İlk golden sonra da gözümüzü kapattığımız anlar başladı hemen. Şu an dünya üzerinde kontra atağa en iyi çıkan takım açık ara Almanya. İleride müthiş şekilde çoğalıyorlar ve cezayı kesiyorlar. Bu şekilde hiçbir şey oynamadan İngiltere ve Arjantin'i 4'ledi bu takım son dünya kupasında. Peki biz her şeye rağmen bu kadar teslimiyetçi bir görüntüde mi olmalıydık, bence hayır. Takımda bugün ki maçtan sonra daha da net anladım Hiddink'e karşı bir memnuniyetsizlik var. Arda'nın oyundan çıkarken Hollandalıya gösterdiği tepki de bunun bir göstergesi. Bunu yapacak cesareti bulması bile inanılmaz bir olay. Maç sonunda da Hamit'in arkadaşlarını basın önünde eleştirmesi milli takımda çoğu şeyin doğru gitmediğini net bir şekilde ortaya koyuyor.

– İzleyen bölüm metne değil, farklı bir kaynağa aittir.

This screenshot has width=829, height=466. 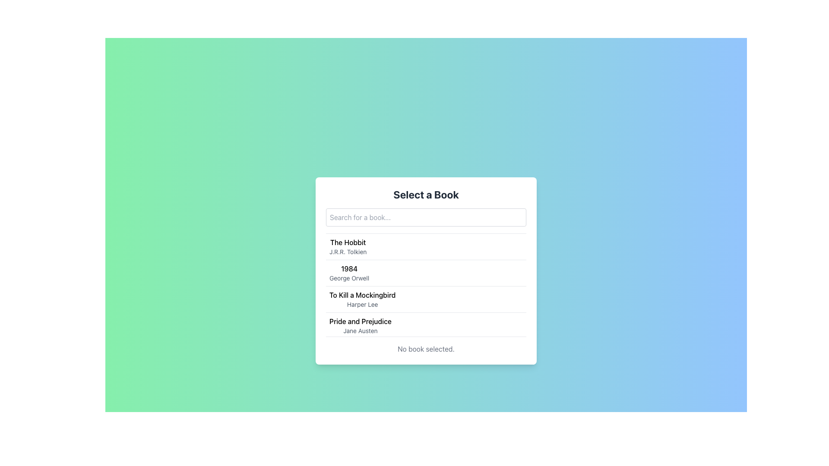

Maçtan 2 gün önce milli takımım kamp yaptığı Swiss Hotel'e gitmiştim. Pierre Van Hooijdonk ile ilgili bir belgesel için. Otele gittiğimde gördüğüm manzara karşısında çok şaşırdım açıkçası. Böyle inanılmaz önemli bir takvim öncesi basın mensupları, futbolcular, arkadaşları sanki bir kamp ortamı değil de arkadaşlar arasında gibiydiler. Ben futbolcuları doğru dürüst göremeyiz, Pierre ile bile zar zor röportaj yaparız diye düşünüyordum ama müthiş bir rahatlık vardı. Bu bile disiplinin çok olmadığı yönünde bir gösterge benim için. Ki hadi gündüz böleydi diyelim, akşam da 2 futbolcunun bir kanaldaki programa canlı bağlantı yaptığını gördüm. Ne zaman dinleniyorlar ne zaman konsantre oluyorlar maça belli değil.

Sonuçta Almanya'ya yenilmek çok önemli değil. Azerbaycan'ı da yenip play-offlara hatta oradan da şampiyonaya bile kalabiliriz. Ama bu takım katılmasa sanki daha iyi. Çünkü hiç bu kadar hak etmemiştik. Bu kadar üst üste kötü oynadığımız bir dönemi daha hatırlamıyorum. Avrupa Şampiyonası'nda daha büyük rezillikler olmasından korkuyorum açıkçası. Hiddink için böyle şeyleri de söyleceğimi hiç düşünmezdim ama bir an evvel yollar ayrılmalı bence. Yoksa bu yıpranmış ilişki içerisinde zor yakaladığımız iyi takım kimliğinden eser kalmayacak.